Most people would agree that the two components of successful innovation are a problem worth solving and a solution that solves that problem. But in reality, there is actually a third component that without it, even the best of solutions to the biggest of problems are dead in the water.
We’re talking about buy-in. Without support from the people who are actually going to be using the new innovations, development and deployment are near impossible. And the more complex the innovation, the higher the resistance to change may be. But many of these more complex innovations, especially in the healthcare space, have an attached list of benefits so compelling that it’s worth working hard to secure the needed buy-in.
Things like predictive analytics, data-driven clinical decision-making solutions, and artificial intelligence (AI) tools can save lives, increase patient quality of life, drive cost savings, and boost efficiencies. With those benefits in mind, how do we go about building a healthcare culture that’s open and supportive of the introduction of new technology? Technology leaders in a recent Net Health webinar shared their experiences and recommendations to tackle this challenge.
Push vs. Pull
There’s nothing wrong with wanting to push innovation within an organization. While some level of championing the change is helpful, what’s more effective is leading the charge by fostering an environment where teams are excited to help pull the new technology onto the front lines. Instead of building a solution and then taking it to the team, start by engaging with staff to see what they need. This leads to a much more intimate understanding of the problem, which leads to a more targeted and effective solution. Not only is a better solution going to help with buy-in, but including staff in the process means leadership has less pushing to do thanks to the frontline pull.

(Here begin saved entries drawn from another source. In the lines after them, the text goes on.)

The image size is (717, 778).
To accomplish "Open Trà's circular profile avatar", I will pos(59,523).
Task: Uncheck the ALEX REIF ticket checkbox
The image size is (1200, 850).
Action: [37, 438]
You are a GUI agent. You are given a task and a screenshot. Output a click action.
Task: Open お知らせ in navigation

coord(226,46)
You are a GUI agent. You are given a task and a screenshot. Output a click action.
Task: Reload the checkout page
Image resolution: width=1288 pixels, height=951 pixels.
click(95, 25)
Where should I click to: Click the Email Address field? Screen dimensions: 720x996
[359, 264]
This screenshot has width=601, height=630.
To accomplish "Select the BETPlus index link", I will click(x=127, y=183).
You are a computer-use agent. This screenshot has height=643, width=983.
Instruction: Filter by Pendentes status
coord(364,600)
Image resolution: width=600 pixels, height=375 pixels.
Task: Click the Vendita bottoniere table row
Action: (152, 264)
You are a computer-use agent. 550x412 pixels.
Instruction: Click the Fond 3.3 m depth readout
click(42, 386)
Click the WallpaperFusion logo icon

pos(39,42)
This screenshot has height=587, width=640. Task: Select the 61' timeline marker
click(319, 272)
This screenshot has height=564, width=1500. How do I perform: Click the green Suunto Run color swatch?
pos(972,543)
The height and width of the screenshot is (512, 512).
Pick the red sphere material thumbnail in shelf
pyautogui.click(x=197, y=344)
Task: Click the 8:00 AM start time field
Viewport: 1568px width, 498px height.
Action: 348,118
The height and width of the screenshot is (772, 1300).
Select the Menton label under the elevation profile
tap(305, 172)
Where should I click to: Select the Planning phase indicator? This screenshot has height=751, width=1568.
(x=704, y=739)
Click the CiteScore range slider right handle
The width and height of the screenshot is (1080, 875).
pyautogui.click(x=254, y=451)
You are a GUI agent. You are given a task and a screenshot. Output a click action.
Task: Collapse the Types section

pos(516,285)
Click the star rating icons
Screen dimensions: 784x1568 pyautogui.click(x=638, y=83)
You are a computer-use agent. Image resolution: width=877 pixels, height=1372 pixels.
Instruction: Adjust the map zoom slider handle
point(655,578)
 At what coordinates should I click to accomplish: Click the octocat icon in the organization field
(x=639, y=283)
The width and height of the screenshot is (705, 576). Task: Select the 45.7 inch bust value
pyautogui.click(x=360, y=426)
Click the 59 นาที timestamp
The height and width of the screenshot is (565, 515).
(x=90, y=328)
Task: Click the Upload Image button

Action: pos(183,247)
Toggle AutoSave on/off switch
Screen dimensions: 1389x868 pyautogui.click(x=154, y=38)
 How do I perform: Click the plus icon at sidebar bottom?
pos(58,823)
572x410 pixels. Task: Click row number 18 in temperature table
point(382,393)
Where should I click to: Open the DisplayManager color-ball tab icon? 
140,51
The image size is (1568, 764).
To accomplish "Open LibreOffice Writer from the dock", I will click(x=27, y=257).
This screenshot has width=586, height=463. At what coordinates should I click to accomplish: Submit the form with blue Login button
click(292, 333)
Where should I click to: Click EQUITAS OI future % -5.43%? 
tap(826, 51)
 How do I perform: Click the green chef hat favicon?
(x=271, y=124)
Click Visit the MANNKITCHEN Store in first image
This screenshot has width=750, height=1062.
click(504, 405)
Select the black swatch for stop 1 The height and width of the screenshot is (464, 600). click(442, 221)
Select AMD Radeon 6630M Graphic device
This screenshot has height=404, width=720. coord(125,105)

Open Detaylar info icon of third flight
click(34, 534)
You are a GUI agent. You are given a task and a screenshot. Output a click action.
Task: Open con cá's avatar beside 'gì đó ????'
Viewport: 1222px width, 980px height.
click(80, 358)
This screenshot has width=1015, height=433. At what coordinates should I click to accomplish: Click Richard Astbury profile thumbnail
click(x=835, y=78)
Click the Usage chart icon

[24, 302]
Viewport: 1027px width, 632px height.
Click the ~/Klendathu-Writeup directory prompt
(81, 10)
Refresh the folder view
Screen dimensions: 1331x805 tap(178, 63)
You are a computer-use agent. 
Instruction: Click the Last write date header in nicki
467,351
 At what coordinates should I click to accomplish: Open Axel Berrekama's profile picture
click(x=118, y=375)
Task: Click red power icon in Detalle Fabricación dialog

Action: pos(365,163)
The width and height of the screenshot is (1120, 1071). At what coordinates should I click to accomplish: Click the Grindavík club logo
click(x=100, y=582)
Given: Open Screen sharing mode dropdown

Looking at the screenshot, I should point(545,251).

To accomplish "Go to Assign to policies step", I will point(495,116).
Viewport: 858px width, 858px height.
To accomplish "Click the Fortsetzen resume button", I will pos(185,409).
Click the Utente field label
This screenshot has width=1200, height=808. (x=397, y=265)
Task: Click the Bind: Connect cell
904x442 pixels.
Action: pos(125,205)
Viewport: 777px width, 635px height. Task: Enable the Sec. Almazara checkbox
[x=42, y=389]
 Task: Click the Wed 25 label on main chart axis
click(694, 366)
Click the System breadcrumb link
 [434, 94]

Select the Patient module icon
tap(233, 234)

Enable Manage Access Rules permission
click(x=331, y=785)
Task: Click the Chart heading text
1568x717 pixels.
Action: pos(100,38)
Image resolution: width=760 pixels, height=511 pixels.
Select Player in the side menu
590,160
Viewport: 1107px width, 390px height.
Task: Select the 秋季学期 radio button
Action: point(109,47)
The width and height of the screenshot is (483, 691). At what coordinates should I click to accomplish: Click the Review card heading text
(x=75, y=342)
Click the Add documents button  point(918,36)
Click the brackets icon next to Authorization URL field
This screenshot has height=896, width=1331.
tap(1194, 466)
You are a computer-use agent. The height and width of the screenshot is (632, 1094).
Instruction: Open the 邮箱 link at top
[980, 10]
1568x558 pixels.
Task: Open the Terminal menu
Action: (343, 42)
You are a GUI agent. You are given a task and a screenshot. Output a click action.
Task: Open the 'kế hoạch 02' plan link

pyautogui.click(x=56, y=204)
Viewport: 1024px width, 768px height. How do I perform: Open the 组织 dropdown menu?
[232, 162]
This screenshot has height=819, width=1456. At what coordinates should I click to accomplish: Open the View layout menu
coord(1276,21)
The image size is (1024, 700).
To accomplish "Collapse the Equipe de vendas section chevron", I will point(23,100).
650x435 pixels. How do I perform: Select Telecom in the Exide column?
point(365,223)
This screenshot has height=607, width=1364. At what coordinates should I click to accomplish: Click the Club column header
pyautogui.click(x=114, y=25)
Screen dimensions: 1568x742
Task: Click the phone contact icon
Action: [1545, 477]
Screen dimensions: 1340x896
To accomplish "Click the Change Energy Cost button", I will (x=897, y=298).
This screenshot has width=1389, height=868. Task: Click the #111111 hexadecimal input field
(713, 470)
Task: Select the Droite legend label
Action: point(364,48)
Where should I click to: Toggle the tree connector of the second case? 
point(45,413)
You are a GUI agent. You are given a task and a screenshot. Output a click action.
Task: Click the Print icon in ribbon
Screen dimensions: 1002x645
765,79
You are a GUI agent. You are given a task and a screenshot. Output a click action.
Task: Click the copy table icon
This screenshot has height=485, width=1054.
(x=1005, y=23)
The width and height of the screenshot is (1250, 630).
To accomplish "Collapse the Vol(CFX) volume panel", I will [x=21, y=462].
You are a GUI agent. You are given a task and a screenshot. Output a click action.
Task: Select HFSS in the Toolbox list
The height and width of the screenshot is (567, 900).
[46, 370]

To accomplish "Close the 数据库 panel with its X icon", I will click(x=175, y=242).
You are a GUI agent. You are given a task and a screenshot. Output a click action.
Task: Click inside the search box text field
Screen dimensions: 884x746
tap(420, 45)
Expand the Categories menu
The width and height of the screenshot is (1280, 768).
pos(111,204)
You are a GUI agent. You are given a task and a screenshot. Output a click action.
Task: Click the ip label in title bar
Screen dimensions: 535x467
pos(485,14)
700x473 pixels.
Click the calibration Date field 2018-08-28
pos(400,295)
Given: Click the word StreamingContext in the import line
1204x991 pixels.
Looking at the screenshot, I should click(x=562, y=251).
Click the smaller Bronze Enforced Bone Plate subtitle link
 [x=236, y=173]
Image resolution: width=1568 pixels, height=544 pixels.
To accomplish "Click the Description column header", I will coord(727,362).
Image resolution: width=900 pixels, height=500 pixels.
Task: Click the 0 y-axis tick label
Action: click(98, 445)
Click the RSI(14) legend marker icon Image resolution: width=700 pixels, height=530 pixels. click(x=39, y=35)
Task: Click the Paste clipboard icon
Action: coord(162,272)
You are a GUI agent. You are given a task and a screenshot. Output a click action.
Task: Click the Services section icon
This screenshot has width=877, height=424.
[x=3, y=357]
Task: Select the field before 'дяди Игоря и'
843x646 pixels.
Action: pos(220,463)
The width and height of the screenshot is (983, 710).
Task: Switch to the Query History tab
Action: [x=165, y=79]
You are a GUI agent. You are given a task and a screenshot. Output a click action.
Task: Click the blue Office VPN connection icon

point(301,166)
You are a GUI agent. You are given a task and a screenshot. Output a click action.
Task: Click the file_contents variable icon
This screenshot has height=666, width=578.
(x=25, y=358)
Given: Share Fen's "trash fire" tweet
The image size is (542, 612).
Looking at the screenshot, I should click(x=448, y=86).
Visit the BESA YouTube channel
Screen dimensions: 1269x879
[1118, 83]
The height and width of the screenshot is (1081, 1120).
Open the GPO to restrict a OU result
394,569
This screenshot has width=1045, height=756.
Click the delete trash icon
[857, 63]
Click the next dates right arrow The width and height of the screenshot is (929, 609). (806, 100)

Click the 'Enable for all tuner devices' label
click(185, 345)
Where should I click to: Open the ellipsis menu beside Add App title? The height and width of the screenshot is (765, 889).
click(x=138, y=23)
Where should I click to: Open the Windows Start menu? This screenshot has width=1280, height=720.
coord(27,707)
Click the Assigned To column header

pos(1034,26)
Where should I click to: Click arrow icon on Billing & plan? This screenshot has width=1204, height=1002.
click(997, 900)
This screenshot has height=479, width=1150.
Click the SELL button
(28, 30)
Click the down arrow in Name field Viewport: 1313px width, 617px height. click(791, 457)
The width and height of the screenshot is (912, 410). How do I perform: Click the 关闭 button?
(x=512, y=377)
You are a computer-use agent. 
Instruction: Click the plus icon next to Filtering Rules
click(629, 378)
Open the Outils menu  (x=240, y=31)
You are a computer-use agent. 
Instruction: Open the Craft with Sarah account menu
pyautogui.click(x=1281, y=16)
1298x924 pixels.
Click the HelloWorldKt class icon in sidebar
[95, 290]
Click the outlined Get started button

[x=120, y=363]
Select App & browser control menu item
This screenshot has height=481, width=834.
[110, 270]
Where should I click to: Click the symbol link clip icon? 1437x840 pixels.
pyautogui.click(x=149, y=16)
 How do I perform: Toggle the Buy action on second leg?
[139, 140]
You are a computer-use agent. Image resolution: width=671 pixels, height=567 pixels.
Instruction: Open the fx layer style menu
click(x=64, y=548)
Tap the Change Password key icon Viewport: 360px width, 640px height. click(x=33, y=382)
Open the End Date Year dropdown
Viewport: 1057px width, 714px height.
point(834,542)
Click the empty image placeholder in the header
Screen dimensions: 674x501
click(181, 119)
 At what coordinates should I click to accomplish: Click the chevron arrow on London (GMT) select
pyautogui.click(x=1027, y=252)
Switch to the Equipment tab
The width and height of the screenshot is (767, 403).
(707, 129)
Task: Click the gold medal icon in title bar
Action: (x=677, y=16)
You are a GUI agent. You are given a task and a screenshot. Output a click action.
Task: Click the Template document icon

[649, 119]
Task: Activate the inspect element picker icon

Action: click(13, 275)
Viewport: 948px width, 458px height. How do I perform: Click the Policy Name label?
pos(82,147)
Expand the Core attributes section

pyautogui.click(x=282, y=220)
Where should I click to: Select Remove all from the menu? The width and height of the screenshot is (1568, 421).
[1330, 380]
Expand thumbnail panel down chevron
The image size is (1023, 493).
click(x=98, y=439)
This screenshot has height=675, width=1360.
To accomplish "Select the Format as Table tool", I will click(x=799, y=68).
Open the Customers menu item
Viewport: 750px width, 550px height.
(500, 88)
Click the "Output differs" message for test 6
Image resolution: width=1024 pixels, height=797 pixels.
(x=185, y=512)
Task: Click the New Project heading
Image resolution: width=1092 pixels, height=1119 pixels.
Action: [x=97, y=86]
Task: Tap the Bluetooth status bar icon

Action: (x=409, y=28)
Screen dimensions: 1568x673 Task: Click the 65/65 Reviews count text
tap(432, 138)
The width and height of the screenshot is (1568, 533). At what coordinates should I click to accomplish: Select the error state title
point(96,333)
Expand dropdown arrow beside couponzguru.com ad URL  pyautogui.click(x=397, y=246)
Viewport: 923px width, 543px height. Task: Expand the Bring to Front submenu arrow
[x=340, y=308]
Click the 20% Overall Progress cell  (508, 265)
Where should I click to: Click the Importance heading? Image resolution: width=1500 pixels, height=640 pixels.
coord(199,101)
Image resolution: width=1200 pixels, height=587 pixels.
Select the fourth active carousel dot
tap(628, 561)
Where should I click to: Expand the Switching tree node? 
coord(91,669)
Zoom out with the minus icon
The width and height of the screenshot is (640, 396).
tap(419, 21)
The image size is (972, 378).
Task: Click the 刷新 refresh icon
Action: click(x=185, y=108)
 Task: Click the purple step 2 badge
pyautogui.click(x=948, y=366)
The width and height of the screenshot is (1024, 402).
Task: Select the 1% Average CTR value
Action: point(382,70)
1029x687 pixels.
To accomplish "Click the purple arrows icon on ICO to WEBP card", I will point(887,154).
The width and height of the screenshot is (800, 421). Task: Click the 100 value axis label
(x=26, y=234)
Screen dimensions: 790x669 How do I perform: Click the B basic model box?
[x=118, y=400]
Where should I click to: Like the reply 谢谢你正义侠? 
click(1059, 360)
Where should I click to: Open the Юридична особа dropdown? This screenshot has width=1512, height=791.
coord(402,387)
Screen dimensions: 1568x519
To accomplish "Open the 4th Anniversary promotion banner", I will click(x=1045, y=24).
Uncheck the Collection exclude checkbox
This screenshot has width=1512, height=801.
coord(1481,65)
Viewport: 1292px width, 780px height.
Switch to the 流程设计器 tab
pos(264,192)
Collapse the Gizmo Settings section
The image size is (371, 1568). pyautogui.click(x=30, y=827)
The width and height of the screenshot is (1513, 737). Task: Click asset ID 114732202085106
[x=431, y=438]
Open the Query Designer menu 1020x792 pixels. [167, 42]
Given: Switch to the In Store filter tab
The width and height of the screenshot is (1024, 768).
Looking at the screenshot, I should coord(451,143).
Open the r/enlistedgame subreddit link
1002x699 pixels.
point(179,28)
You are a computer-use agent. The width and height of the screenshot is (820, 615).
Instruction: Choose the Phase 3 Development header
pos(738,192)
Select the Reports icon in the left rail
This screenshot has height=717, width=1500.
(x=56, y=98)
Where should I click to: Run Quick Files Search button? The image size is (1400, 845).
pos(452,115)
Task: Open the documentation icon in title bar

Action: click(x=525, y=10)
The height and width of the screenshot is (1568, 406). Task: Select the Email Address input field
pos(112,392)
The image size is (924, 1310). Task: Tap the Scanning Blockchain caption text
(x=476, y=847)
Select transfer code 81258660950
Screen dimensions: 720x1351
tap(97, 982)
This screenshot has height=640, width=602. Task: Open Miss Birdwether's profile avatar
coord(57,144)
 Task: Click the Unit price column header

What this all means is there will need to be infrastructure changes. Leadership will have to create and grow a cultural organizational initiative to facilitate the lines of communication and new processes.
Locally Changed Management
As we briefly mentioned, localizing the process to include frontline staff not only helps to drive buy-in, but it’s also critical to the development of these new tools. Without a clinical champion facilitating access to patients, the clinic, or data, it becomes near impossible to test, tweak, and develop solutions. At best without this, the new technology would need to be created and tested in a vacuum, which may or may not translate well to the real world. And if clinicians know that the solution hasn’t been road-tested, buy-in and trust get a lot harder to capture.
Innovation at its core is localized change management. The time to secure the localized support is well before any sourcing or development begin.
Fall In Love With the Problem
A recurring trend through the discussion we’ve outlined here is that approaches need to be problem-focused first. You fall in love with a problem; you don’t fall in love with the solution. It’s imperative to understand the root of the problem and every nook and cranny as deeply as possible because this is where the most transformative innovations come from. An approach of, “I am going to understand what everyone else has missed. I’m going to see what everyone else has missed,” is the ideal attitude.
What does this do for buy-in? A lot. First, it shows the team that you’re asking to trust the new technology that you care. Second, it inevitably produces a better solution that people are more excited about. If the new technology requires a lot of retraining but only offers small incremental improvements or comes packed with features that don’t really address the root of people’s problems, buy-in will be an uphill climb. But if you’re truly expending the time and resources needed to genuinely understand the problem before you start sourcing or building, the pull will be a lot stronger than the push needs to be.